Sono sempre di più i prodotti e i sistemi operativi che supportano IPv6.
La quasi totalità di questi host è configurata per default in dual stack con DHCP su IPv4 e SLAAC su IPv6. Chi esegue l’installazione del dispositivo raramente si cura della parte IPv6 e procede solamente alla configurazione di IPv4, lasciando IPv6 attivo in SLAAC.
Purtroppo l’attuale implementazione di SLAAC non prevede alcuna forma di autenticazione o di validazione preventiva, posto che l’IT si sia già posto il problema dell’IPv6 nella sua LAN.

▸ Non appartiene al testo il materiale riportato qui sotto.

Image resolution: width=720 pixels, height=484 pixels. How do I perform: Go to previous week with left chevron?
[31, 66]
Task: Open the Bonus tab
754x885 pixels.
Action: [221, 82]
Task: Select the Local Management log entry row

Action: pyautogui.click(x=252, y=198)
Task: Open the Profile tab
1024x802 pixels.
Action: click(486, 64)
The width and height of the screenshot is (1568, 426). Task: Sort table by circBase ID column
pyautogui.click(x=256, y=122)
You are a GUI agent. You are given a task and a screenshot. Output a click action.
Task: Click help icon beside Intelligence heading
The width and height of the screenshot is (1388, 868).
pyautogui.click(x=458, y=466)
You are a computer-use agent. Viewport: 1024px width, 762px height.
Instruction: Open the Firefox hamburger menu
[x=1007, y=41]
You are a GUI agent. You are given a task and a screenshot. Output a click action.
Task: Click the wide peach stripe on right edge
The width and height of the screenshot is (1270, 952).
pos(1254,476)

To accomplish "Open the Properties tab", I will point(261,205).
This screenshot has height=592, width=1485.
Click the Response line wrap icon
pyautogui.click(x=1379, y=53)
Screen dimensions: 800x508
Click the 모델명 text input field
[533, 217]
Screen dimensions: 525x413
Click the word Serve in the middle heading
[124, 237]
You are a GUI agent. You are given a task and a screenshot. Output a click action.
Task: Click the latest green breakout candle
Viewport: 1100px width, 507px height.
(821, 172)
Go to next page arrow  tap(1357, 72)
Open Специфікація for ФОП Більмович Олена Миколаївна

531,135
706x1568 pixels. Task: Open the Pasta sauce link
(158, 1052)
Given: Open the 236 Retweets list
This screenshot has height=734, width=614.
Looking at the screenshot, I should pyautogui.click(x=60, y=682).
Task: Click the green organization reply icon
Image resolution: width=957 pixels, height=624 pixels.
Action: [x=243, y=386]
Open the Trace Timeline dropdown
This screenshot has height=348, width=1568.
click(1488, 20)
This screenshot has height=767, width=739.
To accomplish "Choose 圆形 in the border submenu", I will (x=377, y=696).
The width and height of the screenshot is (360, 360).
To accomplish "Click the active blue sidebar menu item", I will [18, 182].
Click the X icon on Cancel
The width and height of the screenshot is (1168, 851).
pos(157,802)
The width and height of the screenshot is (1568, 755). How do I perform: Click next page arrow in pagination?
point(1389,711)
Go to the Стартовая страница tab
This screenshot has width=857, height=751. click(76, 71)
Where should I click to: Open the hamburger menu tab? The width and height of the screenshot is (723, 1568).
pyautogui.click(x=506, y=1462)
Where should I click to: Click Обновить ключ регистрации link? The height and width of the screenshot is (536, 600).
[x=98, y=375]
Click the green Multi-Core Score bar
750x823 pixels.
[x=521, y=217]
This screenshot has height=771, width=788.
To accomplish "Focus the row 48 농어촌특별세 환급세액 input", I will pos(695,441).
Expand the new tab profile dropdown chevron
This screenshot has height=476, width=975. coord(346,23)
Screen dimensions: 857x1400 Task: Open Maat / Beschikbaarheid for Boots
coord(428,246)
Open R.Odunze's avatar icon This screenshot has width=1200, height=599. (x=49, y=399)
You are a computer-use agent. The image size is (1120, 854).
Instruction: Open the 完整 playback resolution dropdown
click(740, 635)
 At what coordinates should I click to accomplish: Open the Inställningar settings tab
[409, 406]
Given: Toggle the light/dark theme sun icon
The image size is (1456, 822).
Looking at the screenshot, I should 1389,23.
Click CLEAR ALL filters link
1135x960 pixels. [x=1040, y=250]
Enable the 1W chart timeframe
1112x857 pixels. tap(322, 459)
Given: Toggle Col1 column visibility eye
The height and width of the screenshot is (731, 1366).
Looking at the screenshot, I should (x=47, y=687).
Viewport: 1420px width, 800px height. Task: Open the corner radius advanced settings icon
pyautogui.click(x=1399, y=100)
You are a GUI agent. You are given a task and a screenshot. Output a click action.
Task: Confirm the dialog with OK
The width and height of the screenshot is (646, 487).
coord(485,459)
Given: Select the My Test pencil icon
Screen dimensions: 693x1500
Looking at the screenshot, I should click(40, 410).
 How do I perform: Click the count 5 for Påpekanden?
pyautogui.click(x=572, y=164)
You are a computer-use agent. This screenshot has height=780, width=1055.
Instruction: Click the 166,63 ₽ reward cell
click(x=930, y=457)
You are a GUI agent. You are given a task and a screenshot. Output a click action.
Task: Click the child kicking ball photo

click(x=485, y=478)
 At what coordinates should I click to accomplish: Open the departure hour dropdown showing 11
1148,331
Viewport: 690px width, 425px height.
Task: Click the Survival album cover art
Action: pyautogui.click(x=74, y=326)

Il risultato è che a tutti gli host IPv6, inclusi i server, può essere assegnato un indirizzo IP da un software come radvd con lo scopo di creare una LAN parallela a quella esistente con delle regole di routing e di accesso completamente diverse. Piazzare una macchina Linux con radvd e un tunnel IPv6 con 2^64 indirizzi pubblici è più semplice di quello che sembra; una volta attivato il gateway, gli host con un IPv6 sarebbero accessibili da qualsiasi parte di Internet.
In questa fase transitoria è bene configurare correttamente gli host, disabilitando IPv6 (o lo SLAAC) dove non è ancora necessario. Agire solamente sul firewall di frontiera non è sufficiente perché nel caso indicato sopra il Linux potrebbe avere un punto di uscita diverso verso Internet.